Stemphylium solani grown in potato sugar agar (PSA) culture are characteristically slow growing and darken with age, first to a yellow-brown color after 4 days and then red. Conidiophores grow as long as 170 μm in length with a swollen apex and one to three transverse septa.

==Environment==
Though minimal data specific to S. solani is available, Stemphyllium spp. thrive in high humidity (relative humidity of 85-90%), more than eight hours of leaf wetness (caused by rain, fog, or dew) and temperatures near 18 °C. Though leaf wetness is important, rainfall per se does not appear necessary if humidity or fog provide sufficient leaf wetness. Presence of debris from the previous season may harbor inoculum and increase disease incidence. Heavy fruiting and good soil fertility also favor disease development.

==Management==
Stemphylium solani is most commonly controlled with the use of disease resistant cultivars, especially in tomato and cotton. Resistant tomatoes are marked with the code “St”. Varieties include Beefmaster, Better Boy, Celebrity, First Lady II, Floramerica, Jackpot, and Lemon Boy, Amelia, Crown Jewel, FL 47, FL 91, Linda, Phoenix, Quincy, RPT 6153, Sebring, Solar Fire, Soraya, Talledega, Tygress, and many others. Resistance is inherited via the gene Sm, a single dominant gene.

However, resistant cultivars may lack desirable traits, such as a tendency toward early bolting when allium flowers are desirable for markets. When satisfactory resistant cultivars are unavailable, fungicides (tebuconazole, procymidone) can be applied as a seed treatment to provide systemic early season management or as a foliar spray 2-3 times throughout the season. Triazole has been shown in laboratory studies to effectively control mycelial growth and provides local systemic protection. Risk of infection can also be reduced by delaying fall planting of garlic until temperatures fall below the 18 °C optimal for S. solani growth, and good field sanitation.

==Importance==
With the development of resistant cultivars in of the major crops impacted by this pathogen, the importance of S. solani has been largely mitigated. However, as new strains emerge, continued outbreaks in new crops may continue to cause significant damage and demand a response. For example, the migration of S. solani into the Chinese garlic crop resulted in a 30% average yield loss between 2004 and 2008 with some fields sustaining 70% loss. Similarly, epidemics in cotton have been reported in Brazil and India, resulting in 100% crop loss in India.

===Geography===
Stemphylium solani is found throughout the world. It was first by described by George Weber in 1930 in Florida, United States. It has since been reported in Brazil, Venezuela, India, South Africa, Spain, Australia, Egypt, and China.

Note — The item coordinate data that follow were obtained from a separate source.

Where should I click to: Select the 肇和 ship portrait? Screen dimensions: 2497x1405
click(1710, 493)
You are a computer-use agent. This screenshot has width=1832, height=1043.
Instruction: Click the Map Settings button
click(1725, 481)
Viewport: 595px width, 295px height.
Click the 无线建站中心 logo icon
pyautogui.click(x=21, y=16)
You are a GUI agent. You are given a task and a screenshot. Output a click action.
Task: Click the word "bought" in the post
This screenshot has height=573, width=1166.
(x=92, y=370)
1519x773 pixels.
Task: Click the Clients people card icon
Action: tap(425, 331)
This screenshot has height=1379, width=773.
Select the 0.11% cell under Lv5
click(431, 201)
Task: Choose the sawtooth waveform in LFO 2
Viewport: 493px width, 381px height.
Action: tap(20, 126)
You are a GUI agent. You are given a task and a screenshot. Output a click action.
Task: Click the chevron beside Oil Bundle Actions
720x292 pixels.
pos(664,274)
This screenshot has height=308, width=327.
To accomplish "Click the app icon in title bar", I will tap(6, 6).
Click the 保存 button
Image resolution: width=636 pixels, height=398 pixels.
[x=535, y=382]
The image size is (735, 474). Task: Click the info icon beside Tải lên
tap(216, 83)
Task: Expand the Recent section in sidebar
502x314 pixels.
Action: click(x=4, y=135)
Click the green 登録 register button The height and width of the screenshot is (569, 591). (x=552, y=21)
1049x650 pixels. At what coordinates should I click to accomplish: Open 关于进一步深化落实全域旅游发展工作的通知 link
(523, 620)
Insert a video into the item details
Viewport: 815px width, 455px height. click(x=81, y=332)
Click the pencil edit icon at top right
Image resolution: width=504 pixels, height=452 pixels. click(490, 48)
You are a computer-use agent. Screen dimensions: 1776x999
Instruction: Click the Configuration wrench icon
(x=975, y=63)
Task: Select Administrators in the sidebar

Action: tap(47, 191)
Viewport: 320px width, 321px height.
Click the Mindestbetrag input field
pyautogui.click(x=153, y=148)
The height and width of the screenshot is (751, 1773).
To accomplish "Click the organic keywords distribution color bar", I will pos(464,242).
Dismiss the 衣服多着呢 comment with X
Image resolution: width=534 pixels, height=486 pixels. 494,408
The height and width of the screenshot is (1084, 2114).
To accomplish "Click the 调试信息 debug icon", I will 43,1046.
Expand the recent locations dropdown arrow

===Related pathogens and diagnosis===
Though 33 species of Stemphylium have been recognized, many are saprophytic. However, S. botryosum, S. globuliferum, S. herbarum, S. alfalfae, and S. vesicarium all cause agricultural damage including leaf spot in alfalfa and red clover, purple spot in asparagus, and leaf spot in garlic and onions. S. veicarium has historically been the causal agent for leaf spot in garlic and onions but since the late 1990s, S. solani has also been shown to be pathogenic to alliums and a significant cause of disease in Chinese garlic crops. Diagnosis of specific species is determined based on distinct conidia and conidiophore morphology, though significant overlap in characteristics makes identification difficult. DNA studies are currently the most conclusive method of correctly distinguishing species of Stemphylium. In addition to other strains of Stemphyllium, symptoms caused by S. solani can also be easily mistaken for Alternaria porri and Septoria Leaf Spot.